There isn’t much indication as to who is winning the gubernatorial campaign between Peter and Mike Kresteva, but Peter seems to be humming along well enough. I’m betting that’s why Eli can’t understand why this story with Peter’s alleged affair with a campaign worker persists. Alicia denies any and all pertinent facts about the story. Kalinda is sent to the hotel where the affair took place and finds that a person can only have access to Peter’s room by acquiring a special key. The campaign worker didn’t have that special key, and as such, could not have been anywhere near Peter on the night in question. Caught in the lie, both the campaign worker and reporter who wants to break the story sticks to their guns.

This story apparently has legs if you can believe the ending. I don’t know how much stock both Eli and Peter will have in this mysterious blogger, but the ominous voice on the phone ruined what was otherwise an enjoyable part of the overall plot. Also not helping things is Jackie, newly released from the hospital after her mini-stroke, and tasked with giving campaign speeches to senior citizens. For me, Jackie has never fully worked as a villain, partly because neither Alicia or Peter are that scared of her, and because the writers have never taken the character in one consistent direction. Her descent into senility as a result of the stroke is amusing to a point, though. Seeing imaginary bugs (despite such obvious CGI) may be step one of a long process towards putting Jackie in a retirement home, which would be something that she really doesn’t want. It’s unclear if that’s what Peter or Alicia would want.

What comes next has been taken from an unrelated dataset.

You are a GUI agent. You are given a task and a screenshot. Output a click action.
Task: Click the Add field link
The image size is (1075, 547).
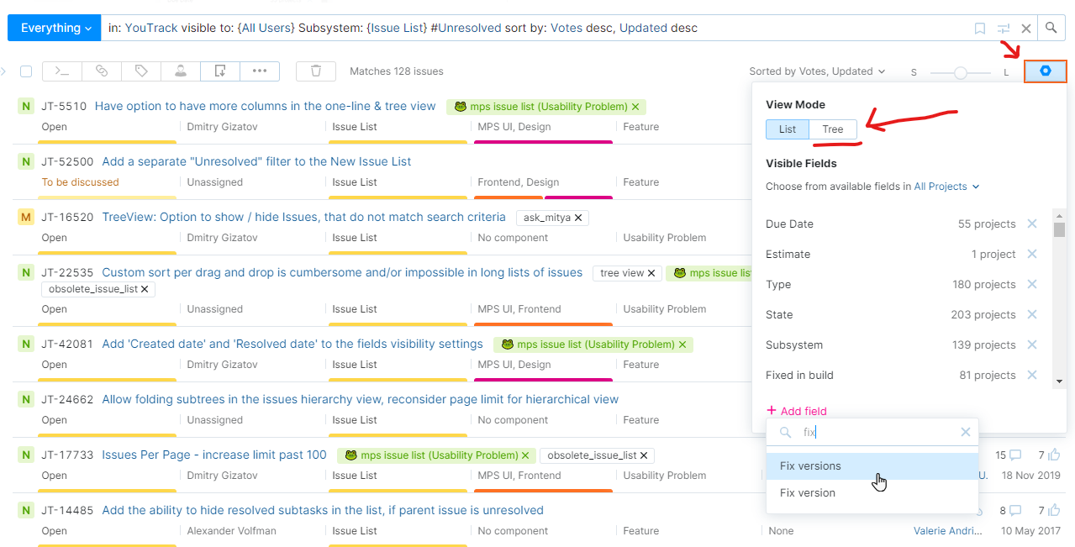[797, 411]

This case had a nice progression to it. A college freshman was killed, drowned by one of his older teammates. The kid’s parents are suing the university for failure to prevent a prevalent culture of hazing. Lockhart-Gardner represents this side, while an attorney named Andrews (John Glover) represents the university. There’s a nice rhythm of give and take between both sides. First, the senior killed the freshman because he thought he was gay. Hate crime legislation is just starting to take shape so that lends a bit of real world credibility to the storyline. Once Diane and Alicia defeat that argument, Andrews moves to another one. It becomes a black-on-black crime, which seems initially to be the way Andrews wins the case. But given that Diane gets charged up by seeing the empty remains of the previously-occupied 27th floor of their office building, she cannot be denied on this one.

The verdict turns on the fact that the freshman was in a rival fraternity of the one the senior is a part of and that’s what spurred on the drowning/hazing. Game, set, match. The firm gets a six million dollar settlement, which goes a long way towards keeping it out of bankruptcy. Diane is so pumped over the victory that she declares that they will take over Louis Canning’s firm, then expand to Washington DC and New York. I don’t know if she’s serious on all of those points (maybe just going after Canning’s firm), but it’s a small treat to see Diane revel in a big victory.

One of these days, Lockhart-Gardner isn’t going to keep this winning streak going, so that makes any victory they can get that much sweeter. The trustee could go right for the gut unexpectedly so Will and Diane have to load up on the cases that will help their cause. Reductions in office space have already begun (putting Cary and Alicia in the same office space provided some necessary comic relief for a pretty tense episode), and I get the feeling that isn’t the end of it. For now, we’ll just have to see where all of this is going to end up.